Qualifications for technical writers
I have been a technical writer for a long time now. When I started there were no technical writing qualifications. The only requirement was that you had a degree of some sort, and even that wasn’t really compulsory. I know some technical writers who came up through clerical roles. Others, like me, are former programmers. A lot of them are trainers who decided that they could write better training manuals than the ones that were forced on them. Some people, like me again, deliberately choose to become technical writers, while a large percentage seem to fall into the role.
And as for courses on technical writing, there was nothing.
One of our local universities now offers a post-graduate certificate/diploma in technical communicaton.

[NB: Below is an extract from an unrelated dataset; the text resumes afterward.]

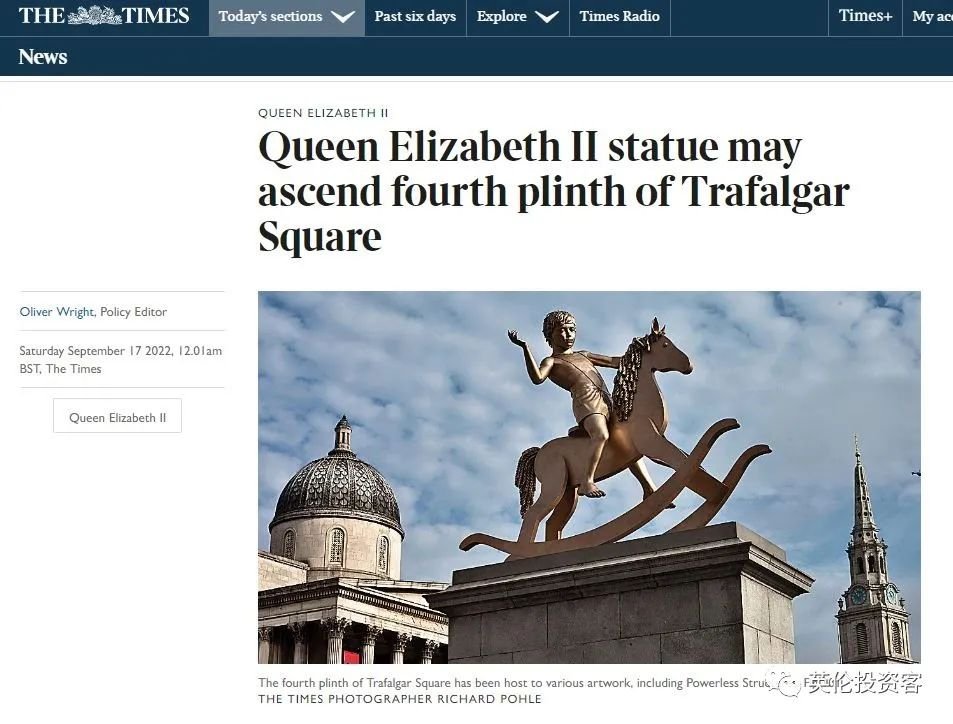
Task: Open the Trafalgar Square rocking horse photo
Action: (589, 477)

I am glad they made it a post-graduate course though, because one of the things that really helps a technical writer when they are starting out is experience. The experience of user who knows the business processes behind a system they have used day in and day out, the experience of a trainer who knows what it is like to get up in front of a group of adults and use materials that someone else has written, even the experience of a developer who has written code for a system and can understand some of the more obtuse technical talk. You don’t get that experience straight out of school.
That doesn’t mean someone whose first job out of school is as a technical writer will be bad at it. There are good writers everywhere.

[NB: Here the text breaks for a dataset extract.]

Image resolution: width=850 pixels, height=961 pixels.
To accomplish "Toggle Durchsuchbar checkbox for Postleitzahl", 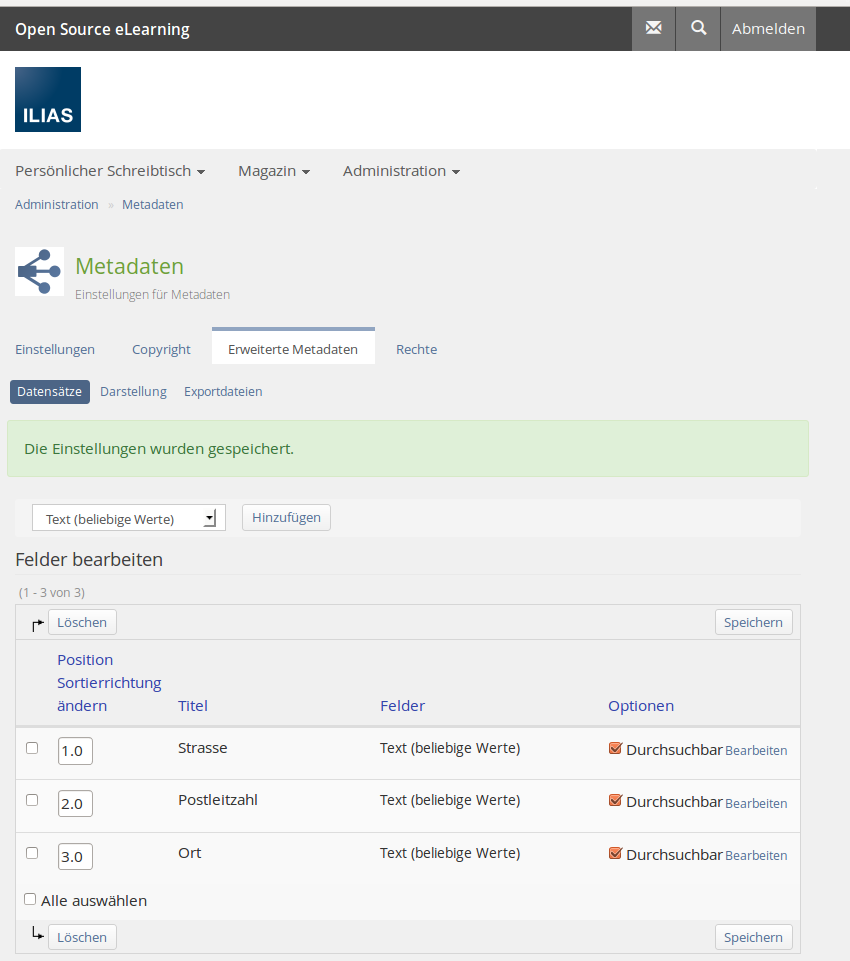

It doesn’t mean that technical writers are the only one with this problem either. An engineer or an accountant straight out of university is the same, and they all—engineers, accountants and technical writers—go on to gain experience. But until now, we haven’t had inexperienced tech writers. Almost without exception they have come from other fields first.
I am noticing more job advertisements for technical writers that specify some form of writing degree as the main qualification required. I also notice that undergraduate writing courses now often have a technical writing component, and that the institutions that run them are more open to, and pushing, technical writing as a potential career for writers.
I wonder how long it will be before we start insisting that technical writers must have a writing degree. An undergraduate writing degree.